▶ **What you are asked to do**: Determine how many lines in the records that follow hold the string "agent". Only that number should be returned.

=== Data extract ===

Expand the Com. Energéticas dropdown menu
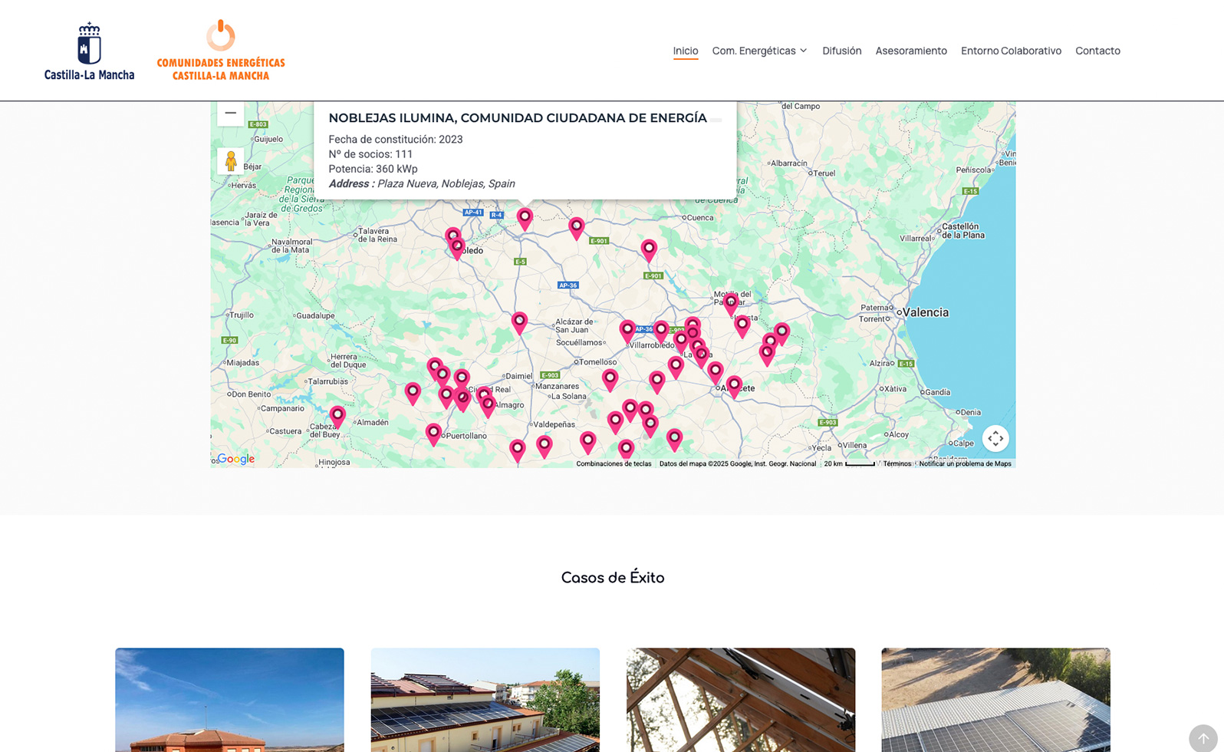1224x752 pixels. [x=759, y=51]
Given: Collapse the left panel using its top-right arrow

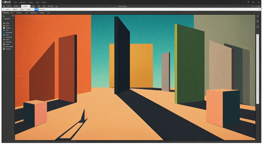Looking at the screenshot, I should click(13, 16).
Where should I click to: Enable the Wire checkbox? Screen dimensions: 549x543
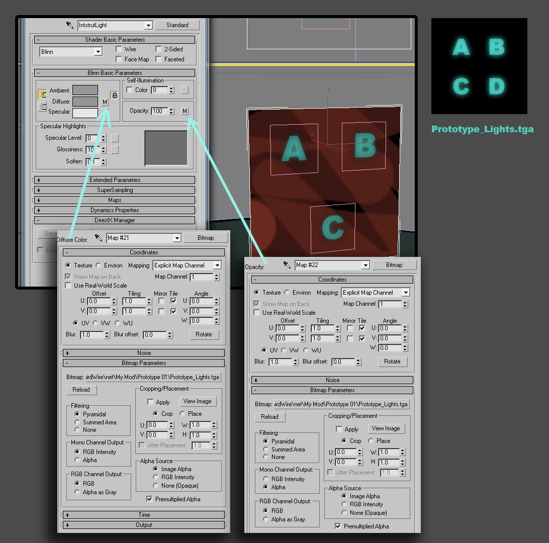pos(119,49)
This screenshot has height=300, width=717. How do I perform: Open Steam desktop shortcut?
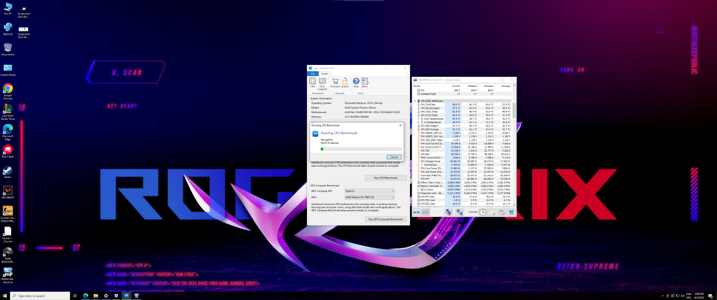pos(8,171)
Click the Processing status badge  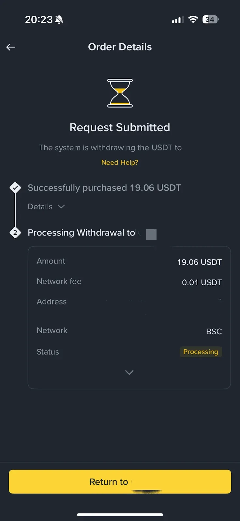point(201,352)
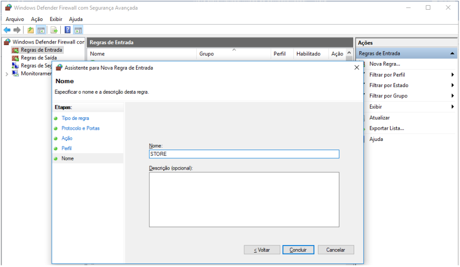Click into the Descrição text area
Screen dimensions: 460x267
point(244,199)
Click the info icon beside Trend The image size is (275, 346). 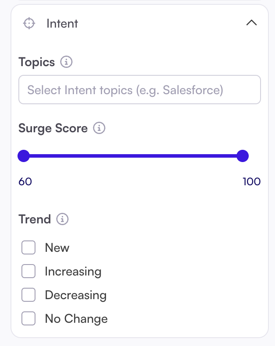(63, 219)
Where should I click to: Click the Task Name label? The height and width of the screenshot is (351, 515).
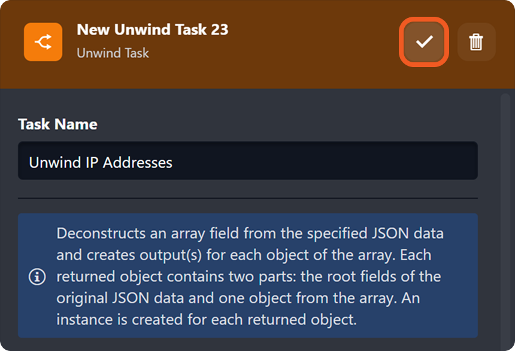pos(56,124)
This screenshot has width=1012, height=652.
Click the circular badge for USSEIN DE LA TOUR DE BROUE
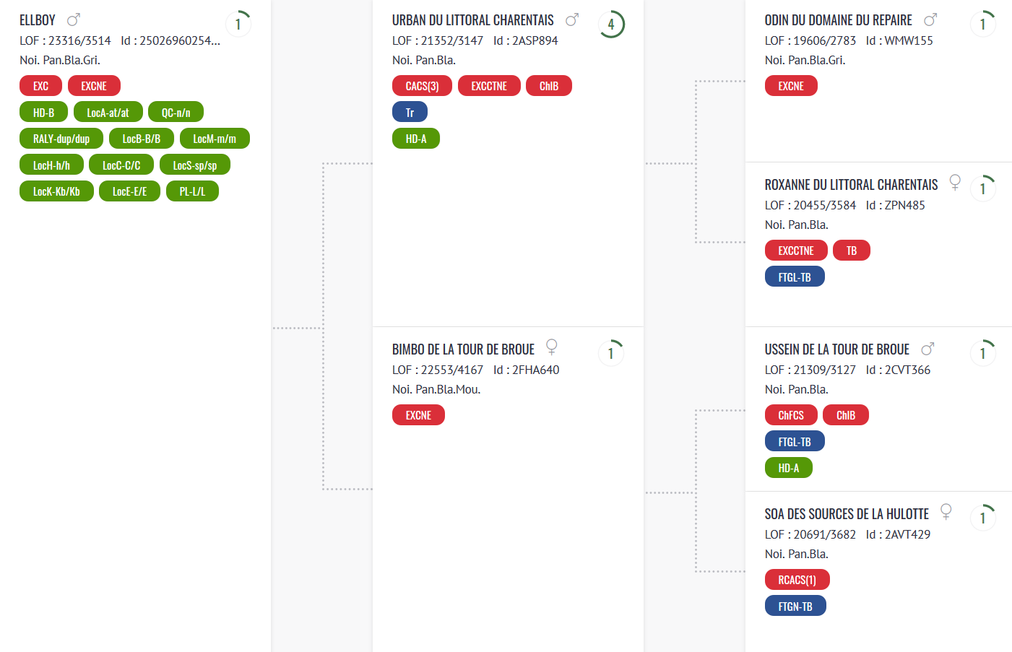[983, 353]
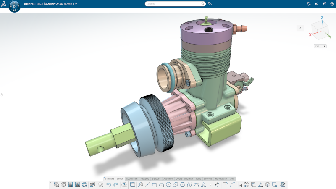Viewport: 336px width, 189px height.
Task: Click the 3DEXPERIENCE compass button
Action: click(x=14, y=6)
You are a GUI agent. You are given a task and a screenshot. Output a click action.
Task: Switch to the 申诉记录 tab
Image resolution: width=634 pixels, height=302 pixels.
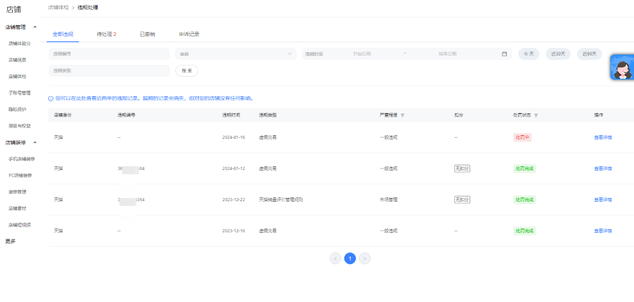189,34
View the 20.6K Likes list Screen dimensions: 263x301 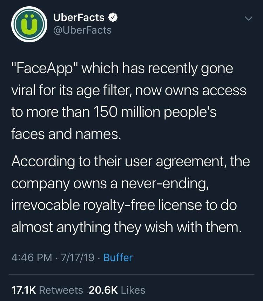(117, 290)
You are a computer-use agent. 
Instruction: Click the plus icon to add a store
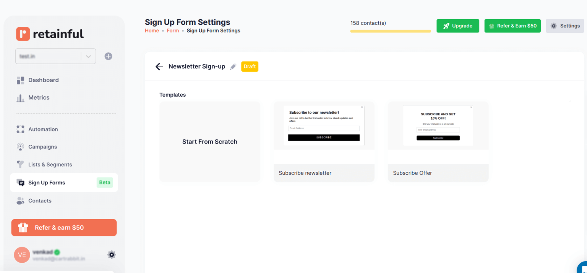108,56
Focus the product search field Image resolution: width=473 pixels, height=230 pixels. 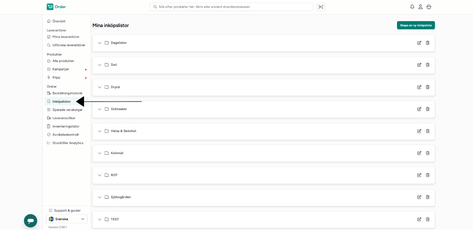click(231, 7)
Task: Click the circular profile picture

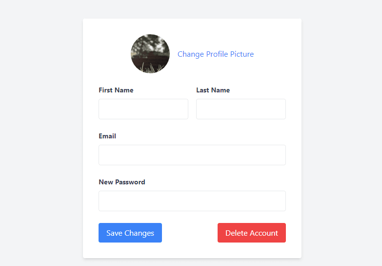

===

▶ **Result below**: 2